Will you be taking a cab to the hotel after shopping?  I've heard that you can have a cab hold your luggage.  As scary as it sounds, many people do this.  Engage a taxi driver as soon as you get off the ferry.  Trust me, there will be no shortage of taxis around.  Tell him/her when you will need a ride to your resort and plan where you will meet.  The driver will hold your bags until that time.  I'm sure a tip up front will be appreciated.

I suggest you go to an all-USVI message board, like http://www.vinow.com/wwwtalk/list.php?4 and see what some of the folks there, many residents on St. Thomas, have to suggest.


----------



## GrayFal (Apr 5, 2008)

Hello Gerie!

To the OP, my thought was to suggest a 1day car rental - by the time u pay for a few cab rides around STT - a rental will look cheap


----------



## Seaside (Apr 5, 2008)

would it be possible to find out information at your hotel to see if they will store the luggage, most hotels have that option.....or perhaps your room would be ready early.......


----------



## Seaside (Apr 5, 2008)

I would not leave my luggage with a Taxi driver.....


----------



## Gerie (Apr 5, 2008)

Pat, that's an excellent suggestion.  

Seaside,I got the impression the OP was going to be hitting St. Thomas late in the afternoon and, if they went to the hotel first would not have time to return to downtown shopping.  The question was what to do with the luggage because they _didn't_ want to go to the hotel first.  

I would not leave my luggage with a taxi driver, either.  Not anywhere, that is, except down there.  I know many people who have done this with no problem.  The drivers always seem to be at the designated location at the designated time.  Of course, you would have to sure to use one of the licensed (official) cabs and not an independent. And of course carry anything valuable with you rather than leaving it in the cab.  

One more suggestion is to see if the ferry terminal will store your bags for a short time.  I think I've read that it is a possibility.

Of course the last suggestion is to pack very very light and carry your stuff.


----------



## Egret1986 (Apr 5, 2008)

*Thanks all!*

My husband and I will be packing very light since we're going on a Tradewinds cruise for the prior week.  I think it would make me nervous to leave the luggage with a taxi.  I think I will check with either the ferry dock or the ferry service we utilize and see if they can offer any guidance.  
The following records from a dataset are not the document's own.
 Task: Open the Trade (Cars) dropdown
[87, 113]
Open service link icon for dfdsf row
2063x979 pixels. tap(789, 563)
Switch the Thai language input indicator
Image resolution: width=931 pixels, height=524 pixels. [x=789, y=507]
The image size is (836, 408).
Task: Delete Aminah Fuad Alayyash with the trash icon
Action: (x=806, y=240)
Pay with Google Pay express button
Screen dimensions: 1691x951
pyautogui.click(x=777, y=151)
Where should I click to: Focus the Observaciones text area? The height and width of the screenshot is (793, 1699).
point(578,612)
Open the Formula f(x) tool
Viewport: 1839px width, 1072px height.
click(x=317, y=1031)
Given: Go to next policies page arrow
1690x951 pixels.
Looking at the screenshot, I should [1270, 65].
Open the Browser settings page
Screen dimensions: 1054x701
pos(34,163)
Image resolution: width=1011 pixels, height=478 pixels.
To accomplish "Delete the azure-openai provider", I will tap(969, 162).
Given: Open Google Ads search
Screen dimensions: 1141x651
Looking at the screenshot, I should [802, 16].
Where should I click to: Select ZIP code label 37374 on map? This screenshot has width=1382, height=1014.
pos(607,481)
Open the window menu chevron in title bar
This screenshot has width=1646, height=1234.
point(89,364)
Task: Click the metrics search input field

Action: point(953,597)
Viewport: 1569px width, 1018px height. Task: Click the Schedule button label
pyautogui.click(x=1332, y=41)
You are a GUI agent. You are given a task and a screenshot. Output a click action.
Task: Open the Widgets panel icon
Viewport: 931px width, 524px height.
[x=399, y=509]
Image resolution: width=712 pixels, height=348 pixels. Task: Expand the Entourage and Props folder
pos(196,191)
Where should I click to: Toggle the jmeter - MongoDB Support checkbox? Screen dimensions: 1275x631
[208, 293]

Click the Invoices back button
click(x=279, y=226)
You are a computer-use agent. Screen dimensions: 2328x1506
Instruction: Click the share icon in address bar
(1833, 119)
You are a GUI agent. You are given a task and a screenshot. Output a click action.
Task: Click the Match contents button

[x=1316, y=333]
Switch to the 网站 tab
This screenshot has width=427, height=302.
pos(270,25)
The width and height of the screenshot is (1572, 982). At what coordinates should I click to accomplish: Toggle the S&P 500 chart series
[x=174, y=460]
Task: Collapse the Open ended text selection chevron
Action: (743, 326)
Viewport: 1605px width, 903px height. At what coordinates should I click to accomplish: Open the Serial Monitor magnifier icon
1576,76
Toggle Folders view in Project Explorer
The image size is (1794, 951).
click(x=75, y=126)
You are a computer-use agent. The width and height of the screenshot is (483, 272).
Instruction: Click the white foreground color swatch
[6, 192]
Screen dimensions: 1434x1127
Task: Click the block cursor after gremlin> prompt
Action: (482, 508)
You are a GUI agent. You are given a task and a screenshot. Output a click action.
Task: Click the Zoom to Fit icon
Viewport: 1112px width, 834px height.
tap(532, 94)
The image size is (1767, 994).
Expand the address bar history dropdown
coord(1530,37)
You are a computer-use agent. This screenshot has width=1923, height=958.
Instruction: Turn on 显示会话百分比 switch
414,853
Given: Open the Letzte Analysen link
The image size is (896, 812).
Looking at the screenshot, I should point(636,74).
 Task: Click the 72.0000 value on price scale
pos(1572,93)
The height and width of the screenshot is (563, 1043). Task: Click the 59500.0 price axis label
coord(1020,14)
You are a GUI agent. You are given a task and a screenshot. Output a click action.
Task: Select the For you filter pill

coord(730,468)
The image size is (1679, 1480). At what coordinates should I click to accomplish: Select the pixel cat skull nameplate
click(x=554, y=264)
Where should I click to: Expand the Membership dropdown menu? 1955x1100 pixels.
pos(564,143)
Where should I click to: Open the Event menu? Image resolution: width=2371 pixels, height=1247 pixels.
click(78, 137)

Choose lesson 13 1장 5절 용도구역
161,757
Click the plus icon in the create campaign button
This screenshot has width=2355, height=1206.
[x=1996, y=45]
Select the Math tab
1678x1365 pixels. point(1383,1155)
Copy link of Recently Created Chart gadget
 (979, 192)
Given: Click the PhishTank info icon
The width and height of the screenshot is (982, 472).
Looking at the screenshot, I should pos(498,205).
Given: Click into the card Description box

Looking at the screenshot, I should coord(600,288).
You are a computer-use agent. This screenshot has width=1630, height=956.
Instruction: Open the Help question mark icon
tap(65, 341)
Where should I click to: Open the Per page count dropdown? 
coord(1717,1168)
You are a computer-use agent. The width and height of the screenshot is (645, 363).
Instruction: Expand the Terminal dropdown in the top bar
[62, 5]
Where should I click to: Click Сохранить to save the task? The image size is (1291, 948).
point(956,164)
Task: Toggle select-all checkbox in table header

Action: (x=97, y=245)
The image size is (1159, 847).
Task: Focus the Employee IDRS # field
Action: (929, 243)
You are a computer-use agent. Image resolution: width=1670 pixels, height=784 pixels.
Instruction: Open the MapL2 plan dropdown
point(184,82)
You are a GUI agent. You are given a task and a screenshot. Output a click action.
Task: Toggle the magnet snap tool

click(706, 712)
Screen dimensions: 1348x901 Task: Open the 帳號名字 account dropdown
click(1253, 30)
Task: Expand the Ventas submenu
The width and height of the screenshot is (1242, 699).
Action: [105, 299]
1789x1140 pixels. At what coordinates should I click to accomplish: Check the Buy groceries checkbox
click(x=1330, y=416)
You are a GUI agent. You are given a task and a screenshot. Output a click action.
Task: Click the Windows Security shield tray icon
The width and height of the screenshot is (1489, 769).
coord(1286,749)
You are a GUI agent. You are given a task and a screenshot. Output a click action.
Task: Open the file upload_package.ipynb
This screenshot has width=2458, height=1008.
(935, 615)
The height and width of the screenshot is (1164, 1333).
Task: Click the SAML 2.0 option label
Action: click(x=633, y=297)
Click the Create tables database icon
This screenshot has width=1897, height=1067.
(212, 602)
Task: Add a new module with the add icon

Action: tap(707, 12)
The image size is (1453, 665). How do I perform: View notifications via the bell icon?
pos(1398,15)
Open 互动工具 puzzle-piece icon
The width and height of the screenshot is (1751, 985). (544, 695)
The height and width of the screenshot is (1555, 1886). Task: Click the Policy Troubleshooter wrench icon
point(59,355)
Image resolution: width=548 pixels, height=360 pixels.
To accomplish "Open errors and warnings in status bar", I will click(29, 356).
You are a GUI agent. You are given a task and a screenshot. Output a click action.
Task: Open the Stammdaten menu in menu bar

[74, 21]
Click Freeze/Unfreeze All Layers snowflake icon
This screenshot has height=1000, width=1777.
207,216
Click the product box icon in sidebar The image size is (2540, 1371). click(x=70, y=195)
We're flying into St. Thomas and taking a ferry to Tortola directly for the cruise.  Does anyone recommend buying ferry tickets in advance of arrival to the trip?  Five weeks from today.  The excitement is beginning to build!

Thanks again, all!


----------



## escargot (Apr 5, 2008)

We fly into St Thomas and take the ferry to and from Tortola ( where we stay ).   As we depart,   we take the ferry from Tortola to St Thomas and the ferry dock has a "checked baggage" storage area.   They give you tags and hold your bags as a hotel would.  We then wander and shop till time to head to the airport and catch the flight home.

If I understand your schedule correctly,  this may be the right plan !  We've done it 5-6 times without a problem !


----------



## johnmfaeth (Apr 5, 2008)

Just wondering which hotel?


----------



## GrayFal (Apr 5, 2008)

escargot said:


> We fly into St Thomas and take the ferry to and from Tortola ( where we stay ).   As we depart,   we take the ferry from Tortola to St Thomas and the ferry dock has a "checked baggage" storage area.   They give you tags and hold your bags as a hotel would.  We then wander and shop till time to head to the airport and catch the flight home.
> 
> If I understand your schedule correctly,  this may be the right plan !  We've done it 5-6 times without a problem !


This is great information to know - and it will definitely solve OPs problem.


----------



## Egret1986 (Apr 6, 2008)

*Awesome!  Just what I wanted to hear!*

It sounds like we've got a plan!:whoopie:  Great info!  Thanks for sharing! 



escargot said:


> We fly into St Thomas and take the ferry to and from Tortola ( where we stay ).   As we depart,   we take the ferry from Tortola to St Thomas and the ferry dock has a "checked baggage" storage area.   They give you tags and hold your bags as a hotel would.  We then wander and shop till time to head to the airport and catch the flight home.
> 
> If I understand your schedule correctly,  this may be the right plan !  We've done it 5-6 times without a problem !


----------



## Egret1986 (Apr 6, 2008)

*Best Western Emerald Beach*



johnmfaeth said:


> Just wondering which hotel?



There were a couple of B&Bs we were hoping to be able to stay at that had great reviews on several sites, but unfortunately they are geared for longer stays and we couldn't get reservations for only one night.  This one worked because it's near Charlotte Amalie and the airport and with limited time seemed a good choice.


----------



## johnmfaeth (Apr 6, 2008)

From where the Tortola Ferry land in downtown CA to the BW Emerald is about a ten minute taxi ride. That may be easier with no worries of when the luggage storage closes down. St. Thomas is not a large island.


----------



## Egret1986 (Apr 6, 2008)

*Thanks, John!*

I appreciate the info!


----------



## Gerie (Apr 6, 2008)

Did you check out the Crystal Palace?  I know the owner there, and he always goes out of his way for his guests.  He might help you with your luggage, too.  Tell Ronnie I recommended it to you. http://www.crystalpalaceusvi.com/


----------



## Egret1986 (Apr 7, 2008)

*I definitely considered it as an option*

Great reviews and sounds like Ronnie is very accommodating.  I figured that since he has a smaller place and I had gotten the "no" for one night only from the other places in the area that I had contacted, I'd probably run into the same.  You've encouraged me to give him a try.  All he can do is say, wait closer to the date and call me back.  Thanks, Geri!


----------